Bruce Cook: Very good point, yeah. Continue. Keep telling me what the families can do to make this better.
Babbi Anderson: The families can educate themselves about the disease of alcoholism, about what it really entails. We mentioned briefly intervention, and there was this old saying in the ’40s, ’50s, and ’60s that an alcoholic had to hit bottom, and they had to get to the point where they just lost everything, or lost their job, or lost their family, something that caused them to finally say, “I give up. I’m hopeless,” and then they begin to recover. They’re willing to go to any length. They’re willing to go into treatment, they’re willing to go in to an AA meeting, they’re willing to talk to their minister or their doctor. It’s the pain of that that causes them to finally seek some help.
What intervention does is it brings the bottom up. It gives the alcoholic or the addict woman a mirror to look into that their family sits and says, “This is the way that your drinking or your drug use has affected us. This is how we feel. This is how sad we are. This is how much we love you. We really want you to get help.” The purpose is to bring the bottom up and hit the alcoholic or the addict and get them to go into treatment or to seek help before they might be just left to their own devices.
Bruce Cook: If I’m hearing this right, you’re saying the philosophy of, “You’ve got to hit bottom before you can come up and turn it around,” is not necessarily helpful or healthy.
Babbi Anderson: Yes, and ‒
Bruce Cook: You don’t want to wait until you hit the bottom because then it’s too late in a lot of cases.
Babbi Anderson: Well, this is also a disease with some degree of fatality, so we don’t want people to either have wet brains or die. We want them to get help before it’s too late. If we at New Directions can be part of that, and get them to see what they’re doing, that can bring the bottom up, if you will, and hit them instead of them continuing on down until they hit it.

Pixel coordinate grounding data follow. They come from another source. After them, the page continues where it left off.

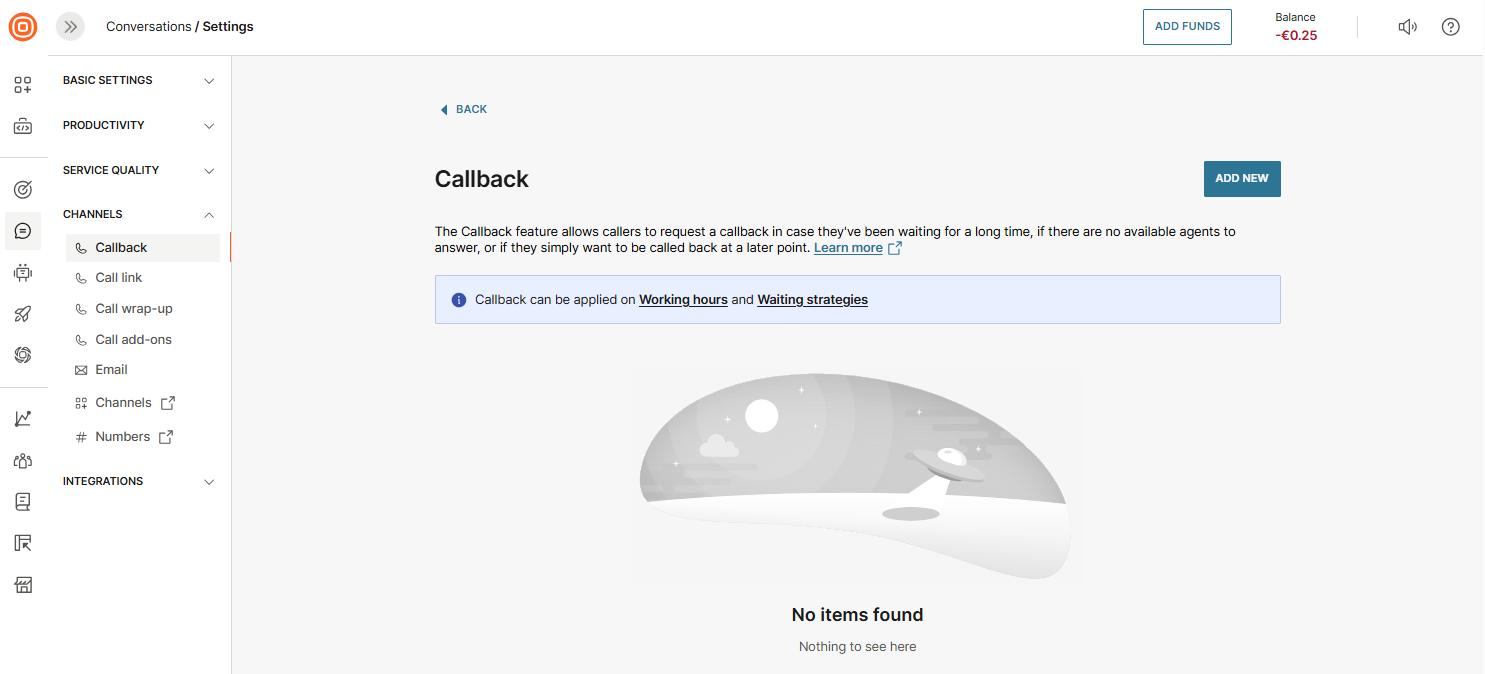Select Email in the settings menu
Image resolution: width=1485 pixels, height=674 pixels.
point(111,370)
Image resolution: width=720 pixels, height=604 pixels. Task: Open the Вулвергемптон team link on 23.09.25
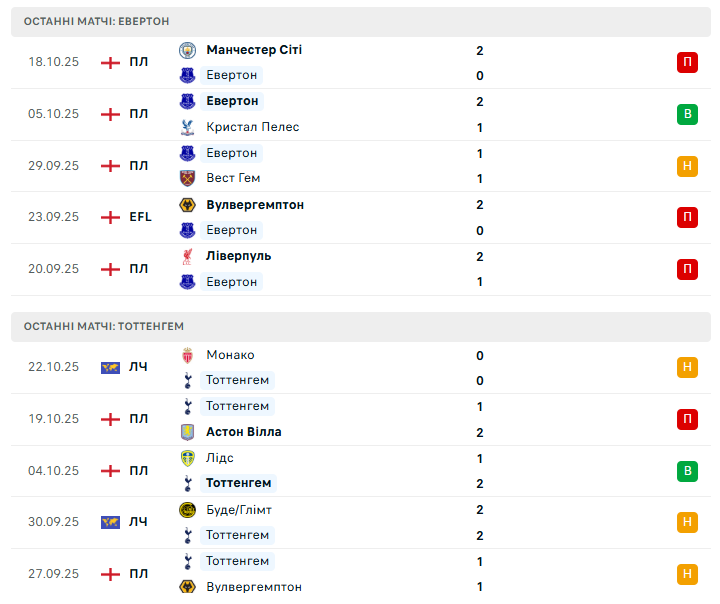tap(255, 205)
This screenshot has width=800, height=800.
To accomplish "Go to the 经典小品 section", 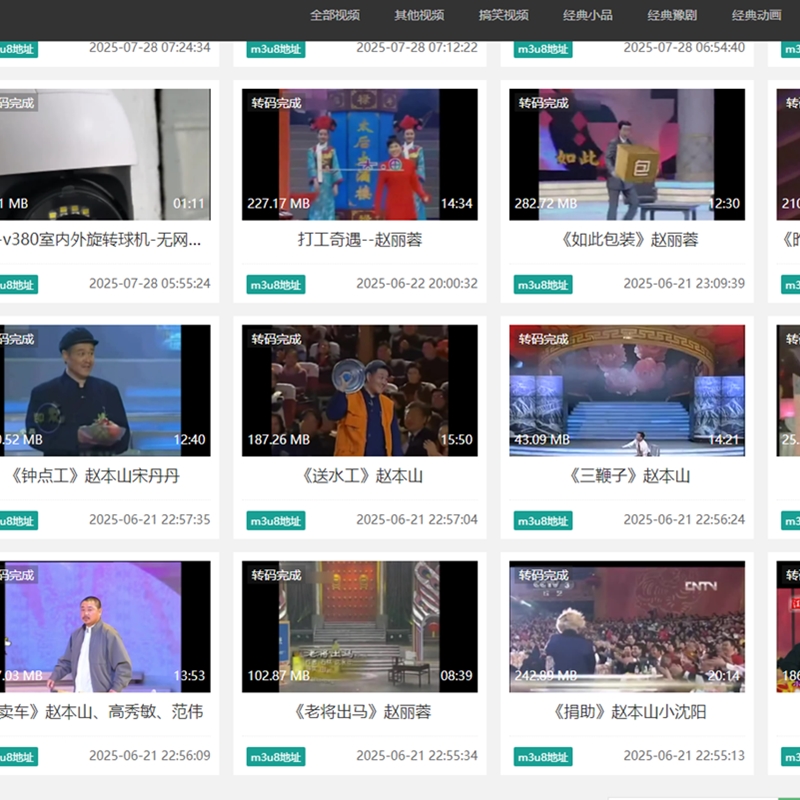I will [588, 15].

Bruce Cook: Babbi, we only have a couple of minutes left. Share with the listening audience, if there is somebody out there in pain, if there is somebody out there that is really tuning in to what you’re saying and wants to know more about New Directions, what do they do?
Babbi Anderson: They just have to call New Directions. We have wonderful people answering the phone, two wonderful women who answer the phones and they’re amazing. They can give you all sorts of information about New Directions and also the disease of addiction. You can ask them if they think you’ve got a problem. Describe your behavior, what you’re doing, and they can give you the answers. But, if you want help, you already know that you need help, call New Directions. If for some reason, if you can’t make it in to New Directions, they will be very willing to help you into something that would work for you. There are other treatment programs and we’re very collegial with the industry.
Bruce Cook: I find that a lot of people, especially in radio, you’re in the car and you’re not writing down phone numbers but you will remember a website. It’s NewDirectionsforWomen.org, so pretty simple, people. Just remember the website, NewDirectionsforWomen.org. You’ll look it up, and it will tell you where to go, how to call, what the number is, and who to talk to. Babbi, we have a minute left. Give us some inspiration to end the hour.
Babbi Anderson: Well, I know a lot of people who are recovered and happy and living very healthy, productive lives. I’m one of them, and you can do it. You can. Just make the call. It works. It really works.
Bruce Cook: Nobody could say it better. Yes, you can do it. Each of us has the power, especially if our loved ones or families will step in and help, as you have spent the half an hour describing.